Trick and his colleagues--all former top officials with the Professional Air Traffic Controllers Organization and once controllers themselves--say the committee hopes to lobby Congress on issues important to federal workers, contribute to friends in Congress and campaign against enemies.
But for now, the fledgling committee, started with $10,000 in personal savings and operating out of what Trick calls "a glorified mail drop" on Seventh Street SE, is struggling for its first contributions and encountering a cool welcome even from some groups that share its beliefs.
"I just hope they die on the vine," L.J. Andolsek, president of the National Association of Retired Federal Employees, said with a mischievous laugh. "Oh, I'm being facetious. But I want the money that's out there for my organization. I like money."
And a lobbyist for a major union representing federal employes said, "The question of whether they are competing with the labor unions will certainly come up in some people's minds."
Trick, Fedpac's operations director, and Patrick Doyle, who will serve as the group's chief lobbyist, expressed some surprise at the comments. "We hope to work hand in glove with the unions," said Doyle.
Fedpac's creation is part of a continuing surge in political action committees designed to raise funds and elect sympathetic candidates. As of year's end, according to the Federal Election Commission, there were 2,901 such committees, representing the full spectrum of political views.

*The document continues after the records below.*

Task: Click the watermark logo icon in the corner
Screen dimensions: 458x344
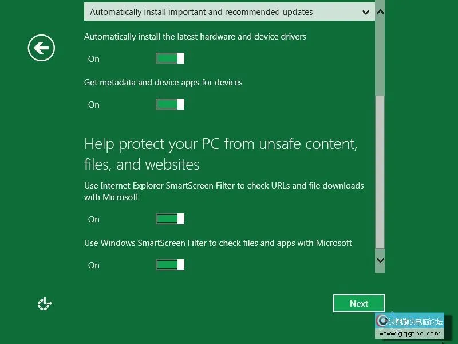Action: point(382,320)
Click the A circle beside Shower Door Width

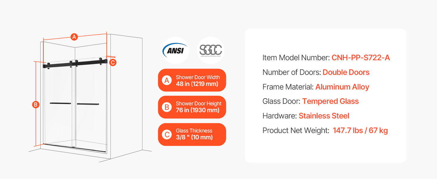[x=167, y=80]
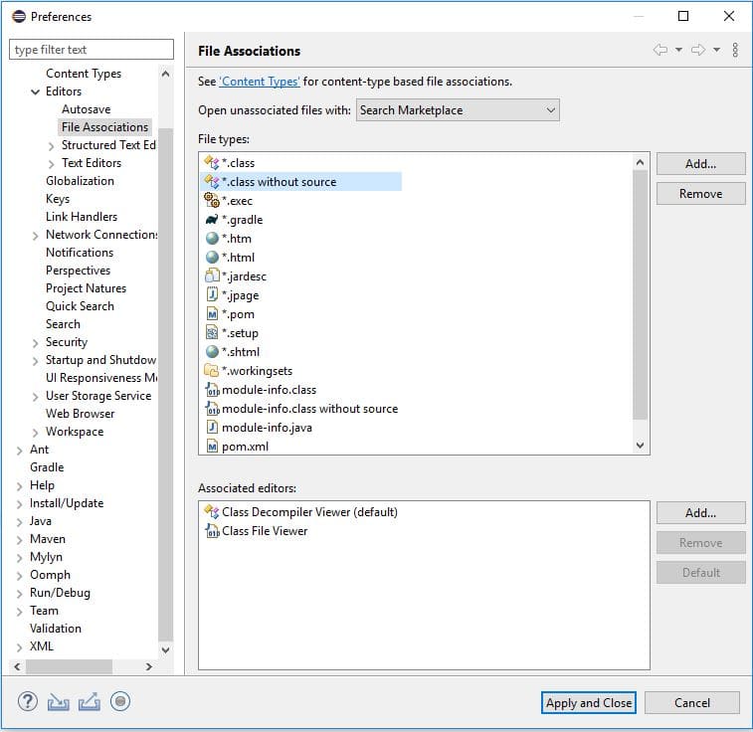
Task: Open the 'Open unassociated files with' dropdown
Action: click(x=458, y=110)
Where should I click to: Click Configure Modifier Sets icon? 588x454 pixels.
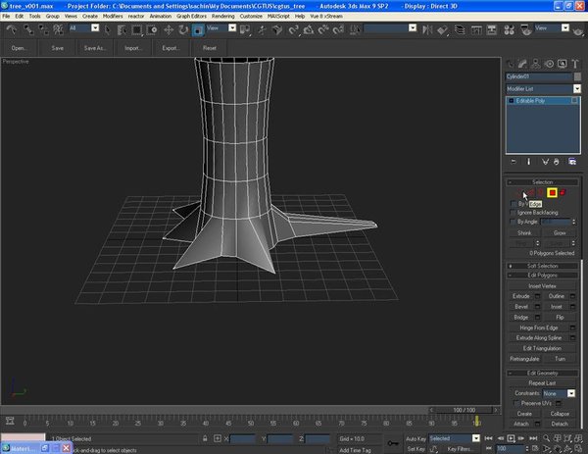(573, 161)
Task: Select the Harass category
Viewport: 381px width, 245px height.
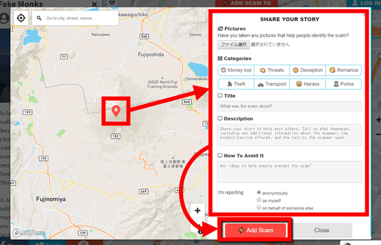Action: click(x=308, y=84)
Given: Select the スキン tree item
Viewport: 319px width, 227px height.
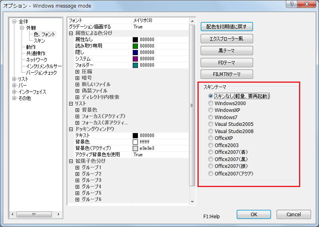Looking at the screenshot, I should [x=39, y=41].
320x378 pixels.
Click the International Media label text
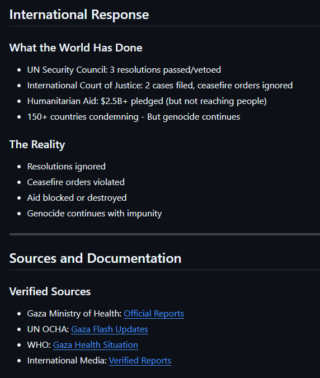67,361
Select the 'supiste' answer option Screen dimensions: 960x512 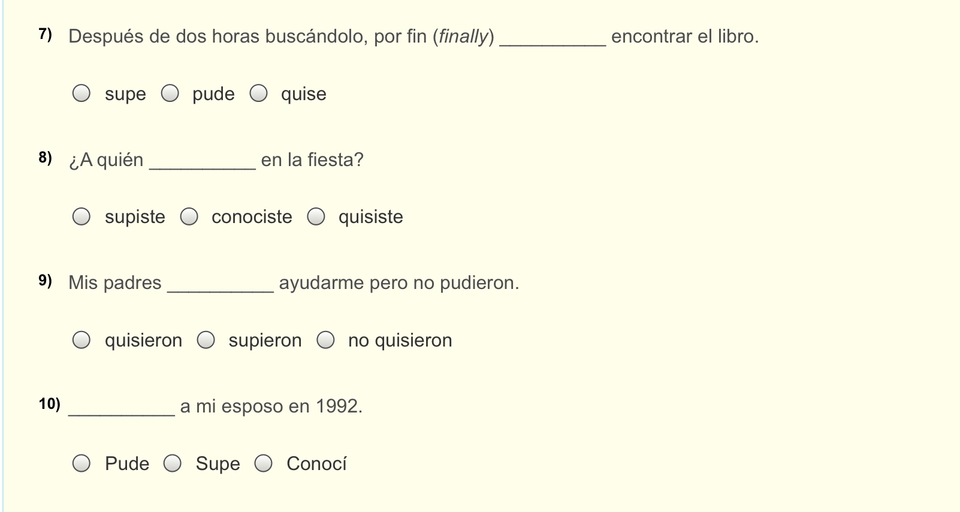click(81, 216)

Trick said Fedpac's major concerns are RIFs, cutbacks, furloughs and other threats to federal workers' job security; assaults on the civil service retirement system, and the undeserved image of federal workers as "mindless, faceless bureaucrats" who do nothing positive in their jobs.
Indeed, Rep. William Clay (D-Mo.), whom Doyle visited last week, said, "Anything done to organize federal employes to stop them from being used as scapegoats of the administration is good. Fedpac sounds good to me."
But despite that kind of support, Fedpac could have its problems.
One is the former status of its principals as national officials for PATCO, the union that was decertified after its members went on strike. Trick was PATCO's operations director; Doyle its chief lobbyist, and Dennis Reardon its research director, the job he will take on at Fedpac.
"It's hard to be carrying water for PATCO one day and turn up the next as an official for Fedpac," said one congressional staff member. "The demands PATCO was trying to push on the Hill were out of touch with reality."
Trick countered that the new organization "is not a clone of PATCO or an offshoot of PATCO, and it has nothing to do with PATCO."
Trick's biggest concern these days is money. Fedpac has collected between $6,000 and $7,000 through two newspaper advertisements. Next month it will launch another campaign in five cities with leafletting at federal job sites.
"There has been reluctance by federal federal employes to contribute to political organizations," said Trick. "I hope they will wake up and get out of their lethargy."